Os pais não precisam de entreter os filhos o tempo todo. Não precisam de dar o tablet para a mão como baby-sitter. Precisam de estar lá algum tempo e dar outro tempo para as crianças serem apenas e tão somente o que precisam ser – crianças.

A liberdade máxima que uma criança pode e deve ter é poder parar quando quiser. As crianças hoje em dia não têm tempo e estão sobrecarregadas e com cérebros demasiado estimulados.

Peter Gray, Angela Hanscom (autora do marcante livro Descalços e Felizes) e Carlos Neto têm-nos alertado. Cabe a cade um de nós pensar e decidir!
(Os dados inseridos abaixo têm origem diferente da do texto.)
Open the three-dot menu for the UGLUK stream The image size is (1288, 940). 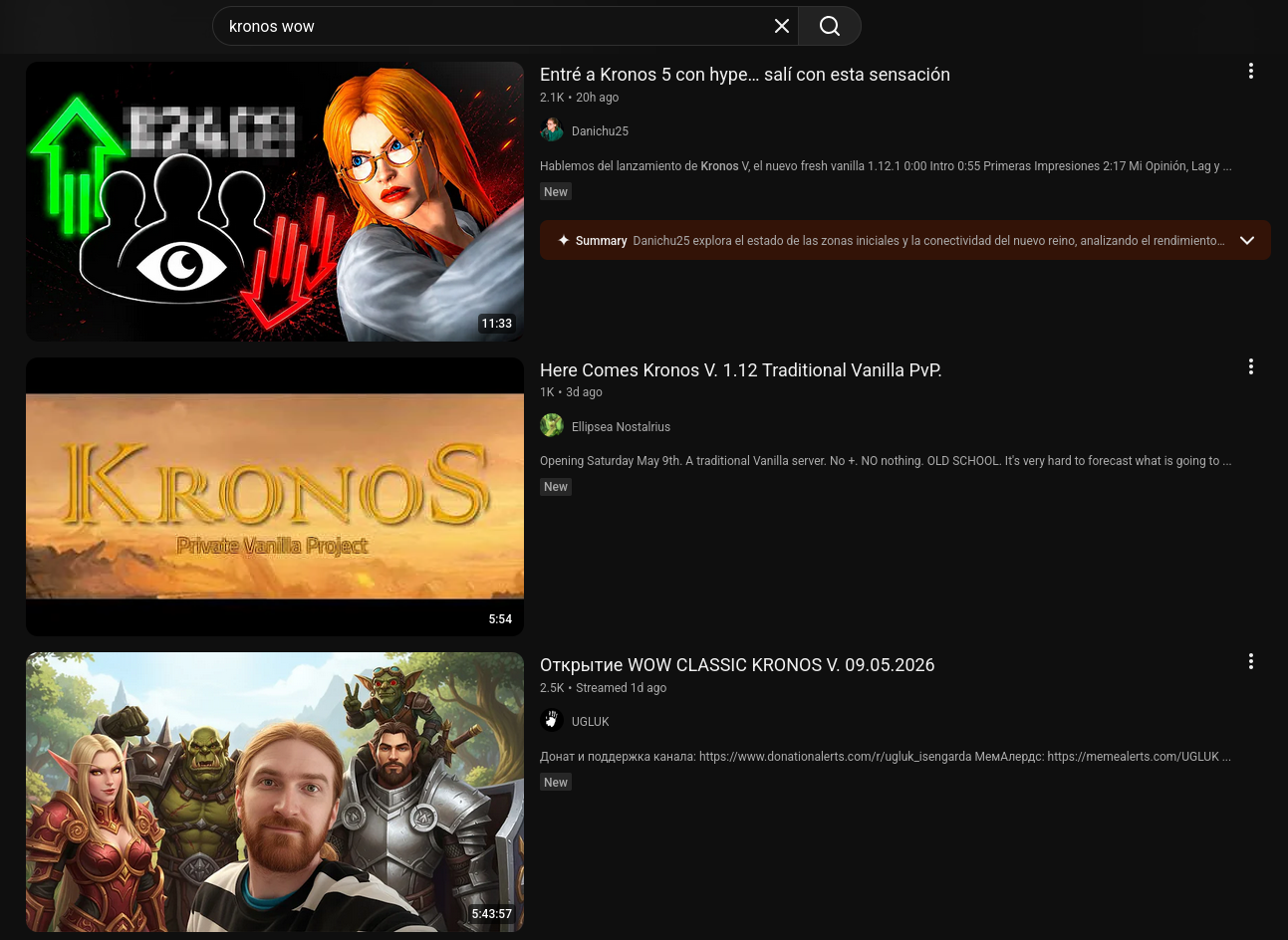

Se já inscreveu o seu filho em atividades equacione ainda um abrandamento, mesmo que isso implique perder a inscrição e o seguro que já pagou. No fim de contas, o maior ganho é o crescimento equilibrado do seu filho. Tenhamos coragem de lutar contra a maré, sim, porque também há aqui uma pontinha desta construção social que se fez à volta das crianças e dos pais “Ai, o teu filho não anda na natação? Nem na música? Nem joga futebol?” Respondamos convictos que não ou que faz apenas uma atividade porque já passa na escola muitas horas por dia. E como consequência aliviamos de alguma forma também o fardo que tanto nos pesa – chegar a tempo a todo o lado!